We’ve all been there; we look at our statement around payday and there just isn’t enough cash present. We haven’t been spending on luxuries such as holidays and cars but, for some reason, the figures just don’t seem to add up, even though we’ve been keeping an eye on them throughout the month. Of course, it only ever goes in one direction –we’re never pleasantly surprised by the amount of cash in our account, are we? Similarly, if we’re looking to move away from our parents and spread our wings by renting for the first time, we should make time to know that we’re going to be able to afford it.
So we need to budget, to make sure that our home and our children are fed and warm, with a roof over their head. Here’s how to start:
You might be surprised by the rate at which some expenses build up. For example, this writer’s household was paying more than £100 in satellite subscription fees alone until recently. It required a brutal analysis and breakdown of what was going on: multi-room usage, broadband, UHD coverage and the odd boxing PPV were all adding up, plus packages for documentary channels that no-one was really watching.
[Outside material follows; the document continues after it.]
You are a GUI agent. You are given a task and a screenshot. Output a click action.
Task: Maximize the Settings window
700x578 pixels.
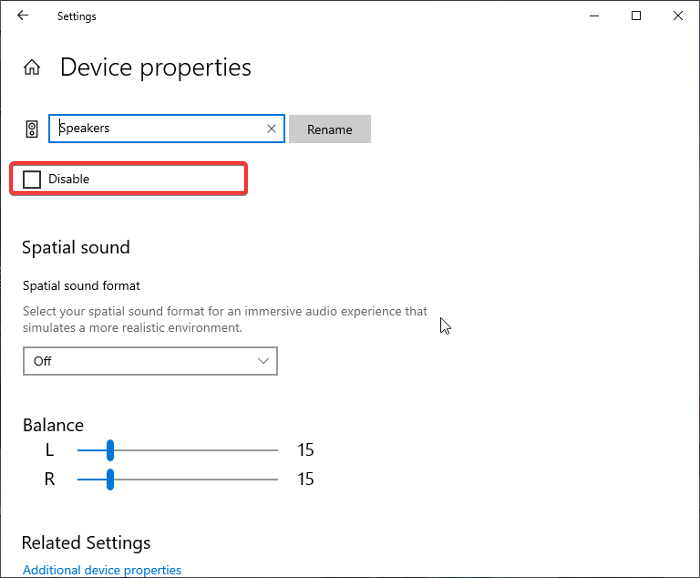pyautogui.click(x=636, y=16)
There are several essentials that must be considered. We have to have a roof over our head, and we have to eat and sleep. We have to drive/travel, and we have to have at least some form of entertainment in our lives, otherwise we’re not really living. If we can delineate what we want, and what we need, we can start to crack down on what we can save.
What would you like to have at the end of the month? What is the minimum, and what would make you comfortable or happy? Take this figure and see if there are any avenues for saving money in your current outgoings. For example, when was the last time you changed (or at least researched) your utility providers? Or planned a shopping budget at the start of the week, cutting down on expensive ready meals/ingredients that are not used? Marrying this with any vouchers/coupons of note might save several pounds a week, and restrict the risk of ‘BOGOFs’ that don’t actually get you anywhere because you never use the free food.
Running a household should not just be your job when other people in the home can help. Explaining that savings have to be made, and that some of the changes are small enough to be barely noticeable, will save on arguments. Turning off lights when not in the room, and maybe cutting out one takeaway/cinema trip/luxury a week or month, should be acceptable by everyone in the home.
Plan ahead to budget for the times of the year when life becomes more expensive; this includes Christmas, Halloween, birthdays, family events such as weddings/christenings, and other events. Knowing these occasions are coming means that you can keep some money in place so that you do not necessarily have to go into further debt. Also, don’t be afraid to say ‘No’ sometimes if you cannot afford something!